France’s Bruno Le Maire and Germany’s Robert Habeck are due to hold talks with White House officials on Tuesday to underscore EU concerns about President Joe Biden’s landmark climate legislation, the Inflation Reduction Act, and push for better co-operation.
The $370bn US package, which contains hundreds of billions of dollars in subsidies for green tech, aims to bolster investment in everything from electric carmakers to renewable energy producers. The bill, originally intended to challenge China’s dominance of green tech, is conditioned on manufacturing being local, which has sparked fears that a growing number of businesses considering investments in Europe would pivot to the US instead.

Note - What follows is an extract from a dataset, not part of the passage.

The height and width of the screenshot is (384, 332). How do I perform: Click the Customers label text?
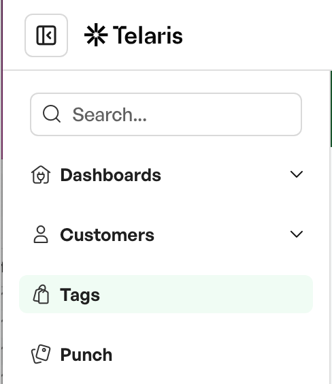[x=107, y=235]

Le Maire and Habeck will ask the US not to go above and beyond that framework by actively trying to poach EU businesses, the French officials said. Representatives of economic bodies from several US states including Michigan and Ohio toured Europe in recent months to tout the incentives.
“What we’re looking for are not only exemptions, but also to have a mutual understanding to avoid a subsidies race and also to avoid aggressive tactics involving the US administration going to see European companies to ask them if they want to move their factories to the US,” one of the French officials said. “You don’t do that among friends.”

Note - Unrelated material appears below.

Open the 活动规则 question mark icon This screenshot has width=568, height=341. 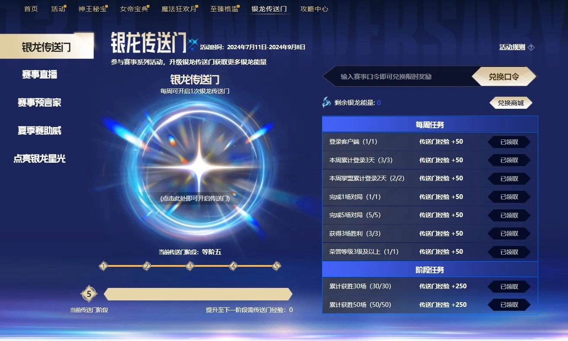pyautogui.click(x=532, y=47)
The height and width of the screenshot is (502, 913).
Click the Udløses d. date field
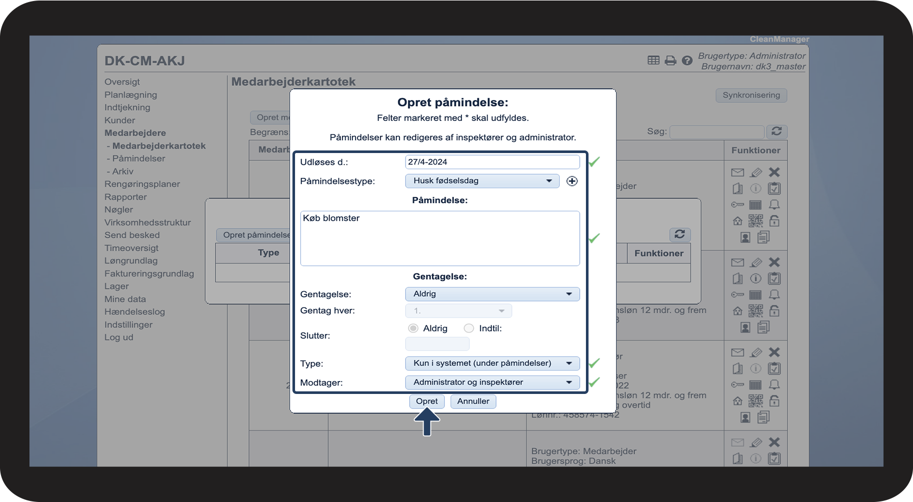(492, 162)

There was “enough room for everyone”, the second official added.
During their joint trip to Washington, Habeck and Le Maire will meet US Treasury secretary Janet Yellen, trade representative Katherine Tai and commerce secretary Gina Raimondo.

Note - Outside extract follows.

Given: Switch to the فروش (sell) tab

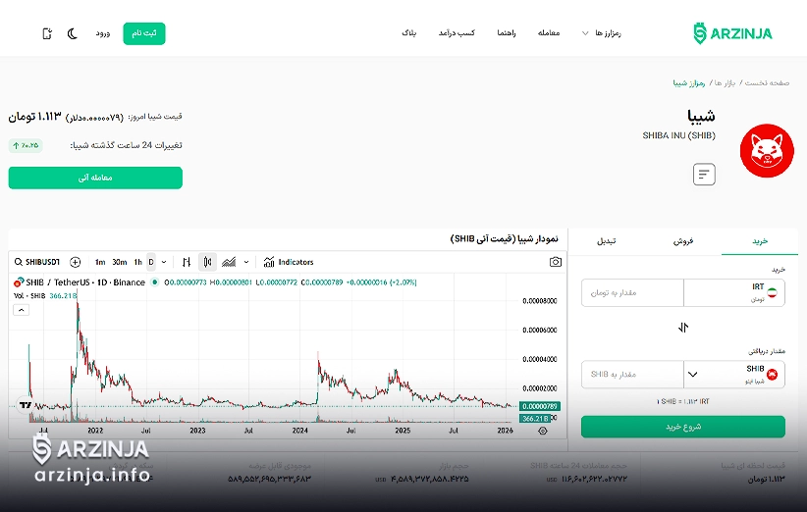Looking at the screenshot, I should point(683,240).
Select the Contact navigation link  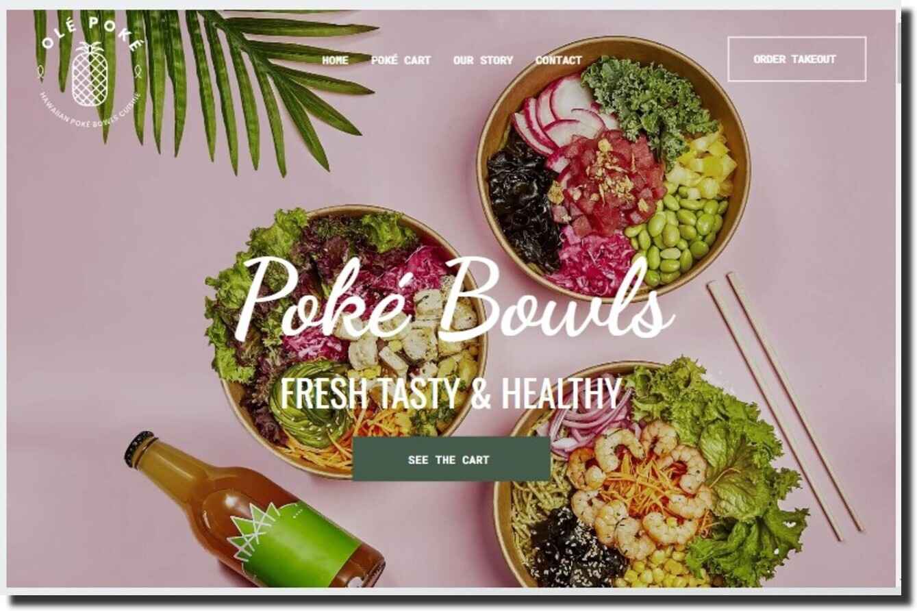[558, 60]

The EU has repeatedly pressed for exemptions to the US climate package to help some European businesses benefit from the subsidies without uprooting their production. Lower energy costs in the US, which is less directly exposed to the impact of Russia’s invasion of Ukraine on global markets for oil and gas, are also making that market more attractive for some manufacturers.
The Le Maire and Habeck visit, billed in part as a show of unity between France and Germany at a time when relations have been strained by the energy crisis in Europe and the fallout from the Ukraine war, is unlikely to yield much in terms of extra wriggle-room, the officials said.
The main exemption obtained so far allows electric cars built outside North America to qualify for some of the tax credits offered to US drivers, a shift that could benefit German auto manufacturers in particular.
German officials have expressed concern that some in the US Congress want to revisit the compromise on electric cars. “There have been efforts made by some to reopen it and we want to signal how important it is for us that this agreement is preserved,” said one.
Habeck and Le Maire also hope to persuade the US to show more flexibility when it comes to local production requirements contained in the IRA for critical materials used in electric car batteries, German and French officials said — one area where there are already co-operation treaties between the EU and the US. They will also press for transparency on the level of US subsidies handed out to businesses, which could allow the EU to match some of the incentives.
The European Commission is generally in charge of trade policy for the bloc. However, a German official noted that it was “very important that [France and Germany] explain [to the US] from a national perspective what kind of effect the IRA could have on us, and the challenge that it presents”, he said.
The EU is preparing its own response to the US climate programme, which includes loosening restrictions on subsidies in Europe and extra funding for green tech businesses.